Fazla çalışma kültürü gelişiyor; uzun saatleri ve sürekli yorgunluğu başarının bir işareti olarak düşünürüz. Tükenmişlik hakkında bildiklerimiz göz önüne alındığında, neden pes ediyoruz?

1987’de Wall Street filmindeki ahlaksız puro içen güç merkezi Gordon Gekko dünyaya şunları söyledi: Açgözlülük iyidir. Sonunda uyarıcı bir hikaye olan film, işlerini ve servet takıntılı yöneticileri, yollarına çıkanların pahasına, anlaşmaları imzalamak ve maaş paketlerini artırmak için şık gökdelenlerde uzun saatler harcadıklarını tasvir etti. Çalışır ve nefes alırsanız (ve biraz ahlaki esneklik katarsanız), mesaj şuydu: ödüller heyecan verici ve muazzam olacak.

Birçoğumuz aşırı hırslı işkolikliği 1980’ler ve finans endüstrisi ile ilişkilendirsek de, kendimizi çalışmaya ve uzun saatler kültürünü güzelleştirmeye adama eğilimimiz her zamankinden daha yaygın. Aslında, biraz farklı ambalajlarda daha fazla sektöre ve mesleğe yayılıyor.

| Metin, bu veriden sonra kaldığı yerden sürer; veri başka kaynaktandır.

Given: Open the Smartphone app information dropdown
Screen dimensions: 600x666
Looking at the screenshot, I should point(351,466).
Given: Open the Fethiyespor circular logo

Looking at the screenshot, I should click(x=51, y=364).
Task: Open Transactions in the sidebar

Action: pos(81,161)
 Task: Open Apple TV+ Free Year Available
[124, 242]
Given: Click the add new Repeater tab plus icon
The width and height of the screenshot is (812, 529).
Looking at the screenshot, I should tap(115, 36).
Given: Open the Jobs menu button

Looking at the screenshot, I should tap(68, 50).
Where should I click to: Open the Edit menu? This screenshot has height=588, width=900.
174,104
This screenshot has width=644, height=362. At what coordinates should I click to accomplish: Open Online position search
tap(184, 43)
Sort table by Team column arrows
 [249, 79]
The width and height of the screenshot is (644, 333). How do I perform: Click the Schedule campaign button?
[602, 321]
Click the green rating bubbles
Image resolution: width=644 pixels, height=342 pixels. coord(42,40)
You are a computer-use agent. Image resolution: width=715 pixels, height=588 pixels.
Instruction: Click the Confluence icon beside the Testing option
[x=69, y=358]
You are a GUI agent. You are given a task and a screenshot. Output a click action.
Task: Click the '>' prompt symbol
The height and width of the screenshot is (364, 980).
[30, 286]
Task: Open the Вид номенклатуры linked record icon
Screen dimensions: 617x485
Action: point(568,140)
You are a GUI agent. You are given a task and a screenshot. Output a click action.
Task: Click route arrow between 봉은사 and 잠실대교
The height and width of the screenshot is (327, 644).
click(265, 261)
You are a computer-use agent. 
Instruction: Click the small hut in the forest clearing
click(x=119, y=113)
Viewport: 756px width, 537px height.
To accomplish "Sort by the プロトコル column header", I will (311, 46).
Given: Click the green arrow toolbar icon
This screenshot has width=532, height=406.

Yeni araştırmalar, dünyanın dört bir yanındaki işçilerin, yalnızca bir yıl önce 7,3 saat olan, haftada ortalama 9,2 saat ücretsiz fazla mesai yaptığını gösteriyor . Ortak çalışma alanları, bizi “kalkıp ilerlemeye” veya “daha sıkı koşmaya” çağıran posterlerle dolu . Milyarder teknoloji girişimcileri, insanların “dünyayı değiştirebilmeleri” için uykudan fedakarlık etmeyi savunuyorlar. Ve pandemi başladığından beri çalışma haftalarımız uzadı ; kişisel ve profesyonel yaşamlarımız arasındaki sınırlar ortadan kalkarken gece yarısı e-postalar ve Slack mesajları göndeririz.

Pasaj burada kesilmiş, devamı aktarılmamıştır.